Amaç.
Aşağıdaki materyalin bütün satırlarını hiçbir değişiklik yapmadan geri ver, resimleri ise çıkar.

Veri kayıtları.
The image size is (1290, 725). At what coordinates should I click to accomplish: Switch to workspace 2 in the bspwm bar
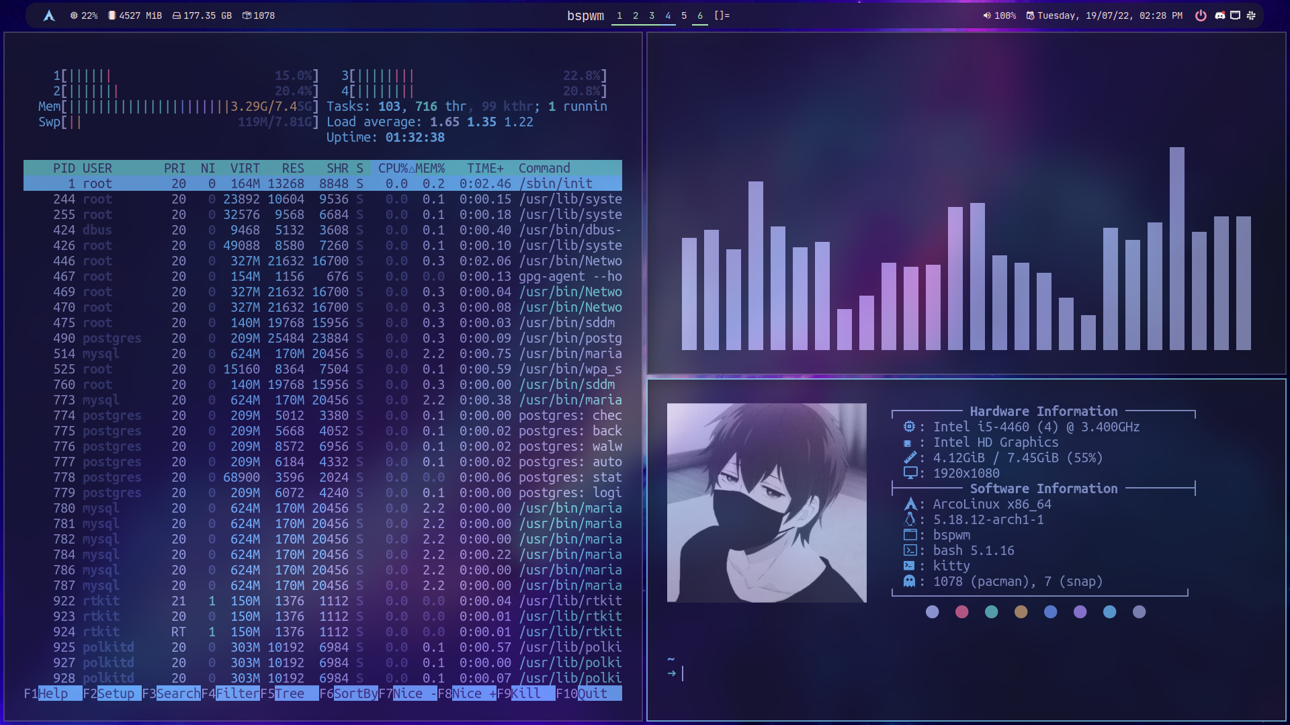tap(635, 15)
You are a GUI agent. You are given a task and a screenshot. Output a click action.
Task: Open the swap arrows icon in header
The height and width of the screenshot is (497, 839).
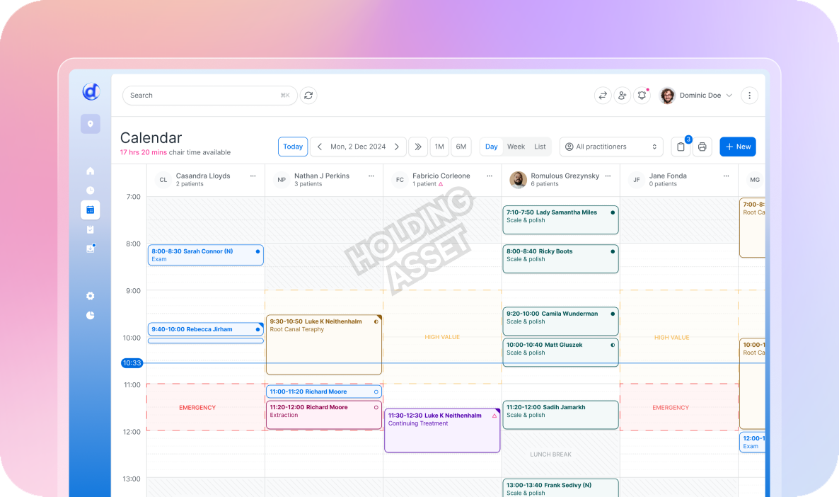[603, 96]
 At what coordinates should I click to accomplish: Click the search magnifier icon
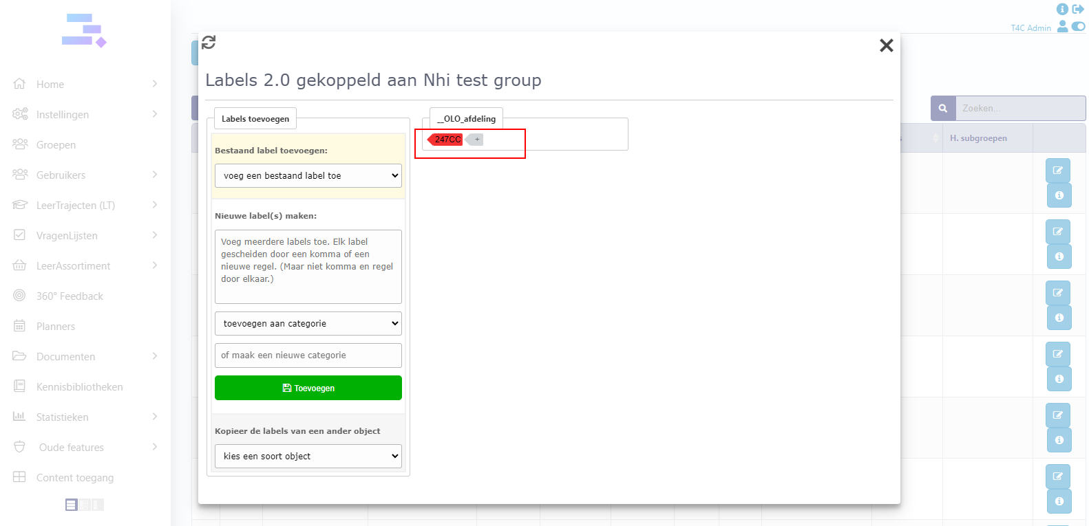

Görev çıktısı.
The image size is (1290, 725). At what coordinates should I click to accomplish: Switch to workspace 2 in the bspwm bar
tap(635, 15)
You are a GUI agent. You are given a task and a screenshot. Output a click action.
Task: Open the swap arrows icon in header
The height and width of the screenshot is (497, 839).
[603, 96]
 At what coordinates should I click to accomplish: Click the search magnifier icon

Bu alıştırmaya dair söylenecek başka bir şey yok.